65,716: number of beds available in Geo Group, Inc.’s domestic correctional facilities
$2.5 million: lobbying expenditures in the last 8 years, according to the Center for Responsive Politics
$2.9 million: total political contributions from years 2003 to 2012, according to the National Institute on Money in State Politics
$5.7 million: executive compensation for CEO George C. Zoley in 2011
$6.5 million: damages awarded in a wrongful death lawsuit against the company last June for the beating death of an inmate by his cellmate at a GEO Group-run Oklahoma prison. An appeal has been filed and is pending.
$1.1 million: fine levied against the company in November 2011 by the New Mexico Department of Corrections for inadequate staffing at one of its prisons
Prison Industry Stealing U.S. Jobs (source : http://americanfreepress.net/)
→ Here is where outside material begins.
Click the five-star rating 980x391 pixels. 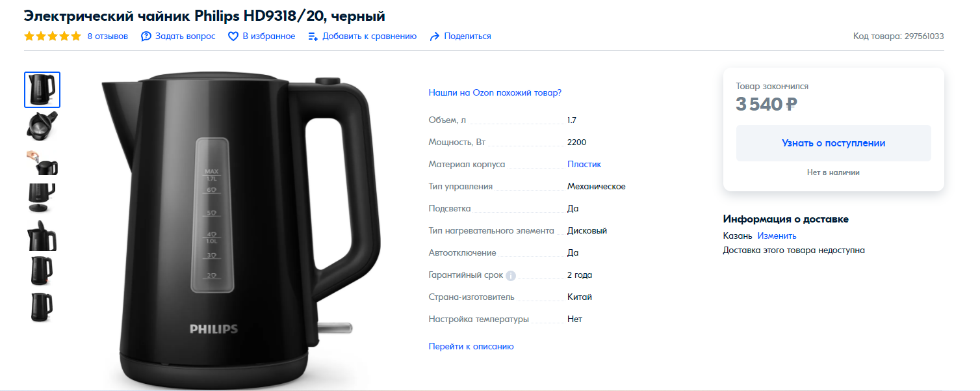tap(53, 36)
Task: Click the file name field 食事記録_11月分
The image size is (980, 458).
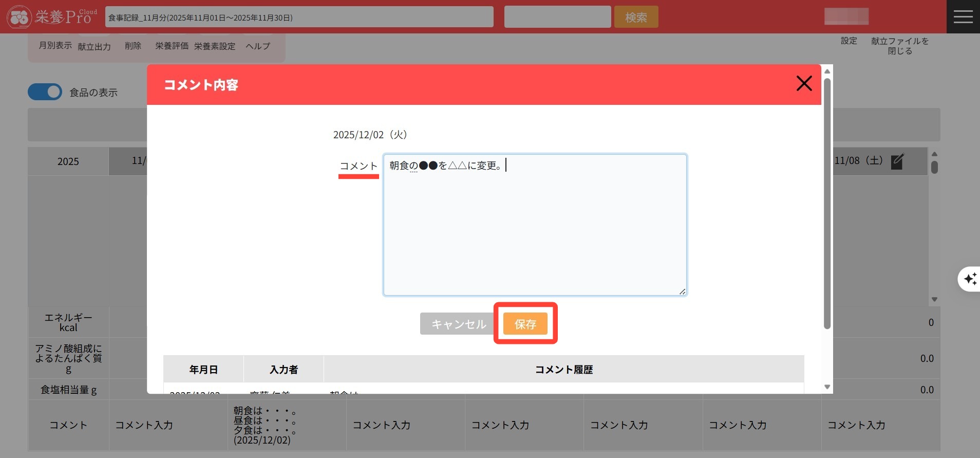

•With 8% unemployment, why are prisoners working while citizens aren’t?
As if American businesses don’t have enough trouble competing with free traders, who exploit cheap labor in third world countries to make sizable profits, they are also fighting government-run corporations that pay prisoners pennies on the dollar to manufacture cheap goods and undercut private industry.
Is it any wonder that the United States has the highest rate of incarceration in the industrialized world? According to a recent report on cable news, the U.S. government is using federal prison inmates to steal business away from civilian manufacturers by producing comparable merchandise for pennies on the dollar.
At the very heart of this scheme is Federal Prison Industries, or Unicor, a U.S. government-owned corporation that employs 13K prisoners at slave wages to produce everything from windbreakers to solar panels. Although the agency is currently restricted to selling their products exclusively to the federal government, they still cut into a major slice of several industrial markets.
Michael Mansh, owner-operator of Ashland Sales and Service, a Pennsylvania apparel manufacturer that does contract work for the U.S. Air Force (USAF), recently spoke with this AMERICAN FREE PRESS reporter about the impact Unicor has on many small businesses.
“I make certain products, and [Unicor] makes the identical product,” said Mansh. “They get paid higher prices than commercial manufacturers even though their labor rates range somewhere between 23¢ and $1.15 per hour. They don’t pay workers compensation,they don’t pay taxes and they don’t have to pay any of the benefits private enterprise has to pay—yet they get paid a higher price by Department of Defense than I do.”